In this context, the OECD Development Co-operation Directorate (DCD) in 2017 established a work stream on civil society to provide guidance on DAC members’ support for and engagement with civil society. This study, Development Assistance Committee Members and Civil Society, is a product of the work stream and identifies how DAC members are supporting and engaging with civil society and CSOs in DAC member and partner countries.

This study provides the most comprehensive review of DAC members’ work with civil society ever undertaken by the OECD. It builds on the 2012 OECD guidance, Partnering with Civil Society: 12 Lessons from Peer Reviews, which has served as a reference point for members and their civil society partners. This study is rich with both qualitative and quantitative data from varied sources. Critical quantitative data were sourced from OECD statistics on official development assistance flows for CSOs. Literature, policies, reports and evaluations regarding DAC members’ support for and engagement with CSOs inform the study. A key source of data is the findings of two separate but related surveys designed with input from an informal reference group of DAC members, CSOs and academics. A large-scale survey of DAC members was issued and all DAC members that financially support CSOs responded to it. A selection of CSO networks responded to a smaller-scale survey. Survey findings provided the basis for a working paper presented at the International Conference on Civil Society Space as part of the first OECD Civil Society Days in June 2019, co-organised with the Task Team on CSO Development Effectiveness and Enabling Environment.

The current study builds on that working paper, incorporating insights and feedback received at critical points during the study’s development. Consultations with DAC members included meetings in 2018 of a group of DAC member experts (International Donor Group on Civil Society) and workshops in 2019 with the newly launched DAC Community of Practice on Civil Society. In keeping with the Framework for Dialogue between the DAC and Civil Society Organisations, consultations with CSOs from within and outside of the DAC-CSO Reference Group took place in 2019 under the auspices of the OECD Civil Society Days. Both DAC members and CSOs provided further input via online consultations in August and September 2019.

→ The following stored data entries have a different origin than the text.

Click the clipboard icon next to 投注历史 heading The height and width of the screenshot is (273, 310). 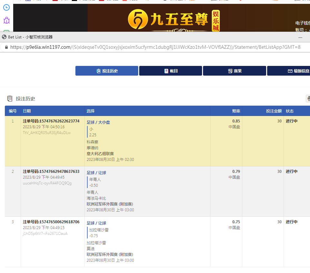(x=10, y=99)
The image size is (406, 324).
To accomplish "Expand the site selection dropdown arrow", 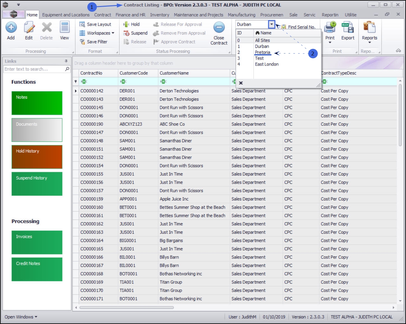I will coord(271,24).
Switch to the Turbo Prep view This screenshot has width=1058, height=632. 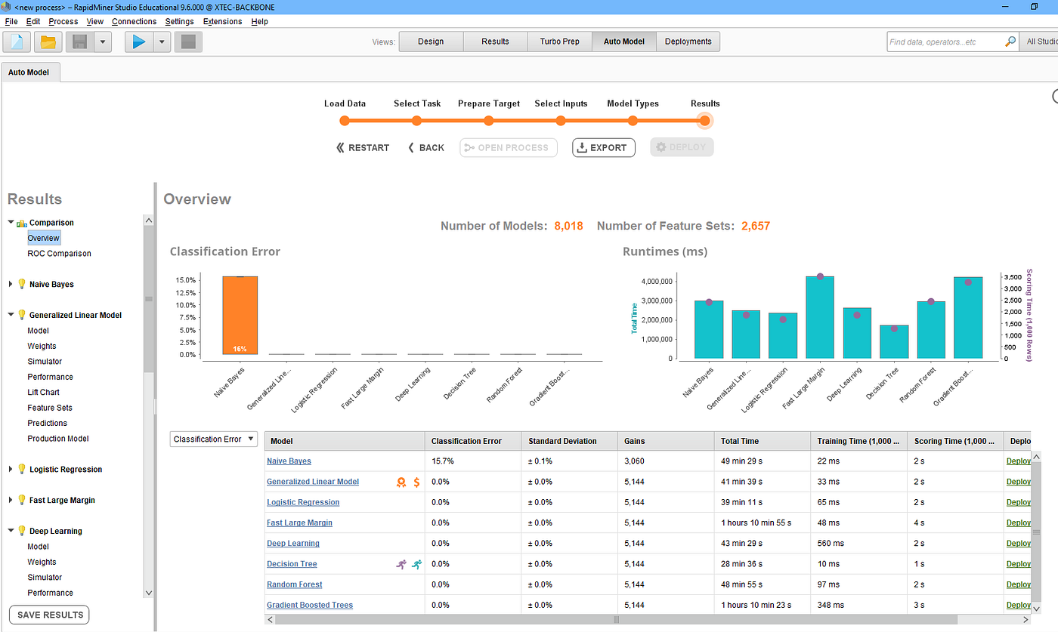click(560, 42)
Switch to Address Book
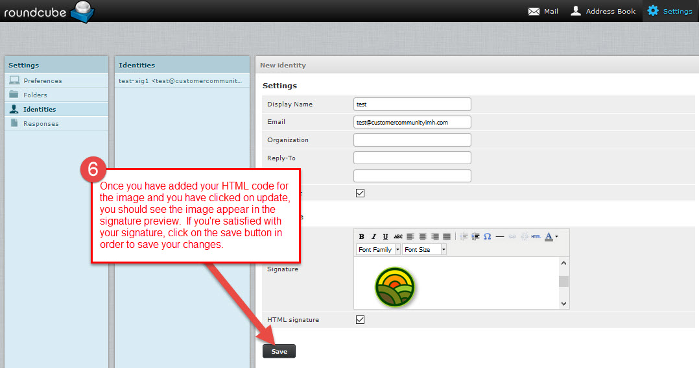 coord(603,11)
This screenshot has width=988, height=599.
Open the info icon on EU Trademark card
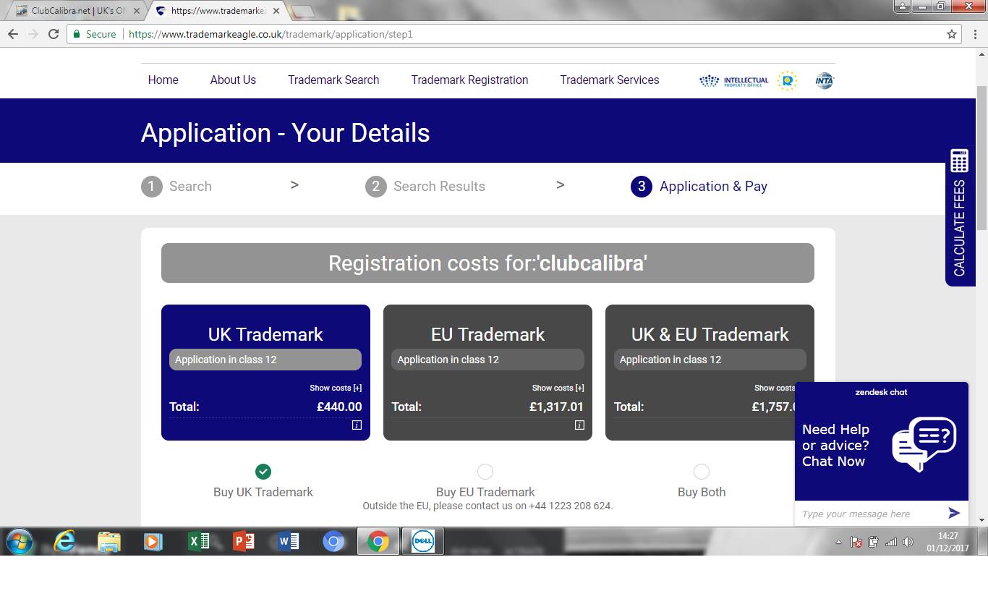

This study finds that DAC members are making efforts towards the type of support and engagement that enable CSOs to maximise their contribution to development, but that gaps remain between the aspiration of enabling civil society through effective development co-operation and members’ CSO-related policies and practices. The intent is now to move from evidence gathering to policy action. In this vein, the DCD will continue on this collaborative and consultative path to provide support for DAC members to strengthen the promotion of enabling environments for civil society through DAC members’ policies and practices. Chapter 3 of this study thus contains action points for further discussion with DAC members and CSOs and with others such as non-DAC member governments, foundations and academia. These ultimately are to be developed into a guidance document or a recommendation beginning in 2020.